* **WRITTEN INSTRUCTION**
Please echo each of the entries below word for word.

* **INPUT ROWS**
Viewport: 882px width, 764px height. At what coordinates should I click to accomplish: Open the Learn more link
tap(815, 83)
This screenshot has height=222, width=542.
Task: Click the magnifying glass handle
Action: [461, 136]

* **IN RESPONSE**
Viewport: 882px width, 764px height. At what coordinates should I click to accomplish: Open the Learn more link
tap(815, 83)
This screenshot has height=222, width=542.
Task: Click the magnifying glass handle
Action: [461, 136]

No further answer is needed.